The Moderate Resolution Imaging Spectroradiometer or MODIS instrument that flies aboard NASA’s Terra satellite captured a visible image of Tropical Storm Bavi on Aug. 27. The image showed an almost shapeless tropical storm moving over North Korea and into China.
The final warning from the Joint Typhoon Warning Center was issued at 5 a.m. EDT (0900 UTC) on Aug. 27. At the time, it was located near latitude 41.6 degrees north and longitude 125.8 degrees east, about 249 nautical miles north of Inchon, South Korea. Bavi had weakened to a tropical storm with maximum sustained winds near 40 knots (46 mph/74 kph). It was moving to the north-northeast.

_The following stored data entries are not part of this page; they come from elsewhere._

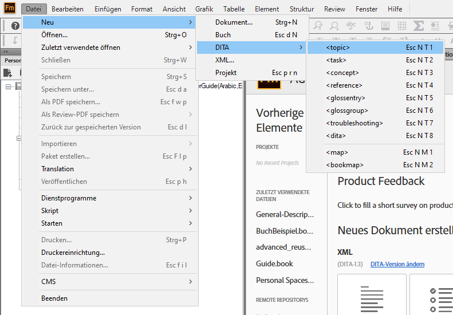Click the spell check abc toolbar icon
453x315 pixels.
click(x=351, y=26)
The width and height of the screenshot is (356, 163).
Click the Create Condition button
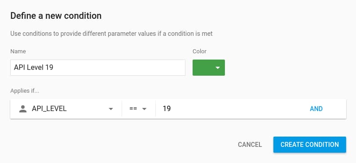click(310, 145)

Bavi is quickly becoming extra-tropical after making landfall and is now moving across northeastern China.
When a storm becomes extra-tropical, it means that a tropical cyclone has lost its “tropical” characteristics. The National Hurricane Center defines “extra-tropical” as a transition that implies both poleward displacement (meaning it moves toward the north or south pole) of the cyclone and the conversion of the cyclone’s primary energy source from the release of latent heat of condensation to baroclinic (the temperature contrast between warm and cold air masses) processes. It is important to note that cyclones can become extratropical and still retain winds of hurricane or tropical storm force.
NASA’s Terra satellite is one in a fleet of NASA satellites that provide data for hurricane research.
Tropical cyclones/hurricanes are the most powerful weather events on Earth. NASA’s expertise in space and scientific exploration contributes to essential services provided to the American people by other federal agencies, such as hurricane weather forecasting.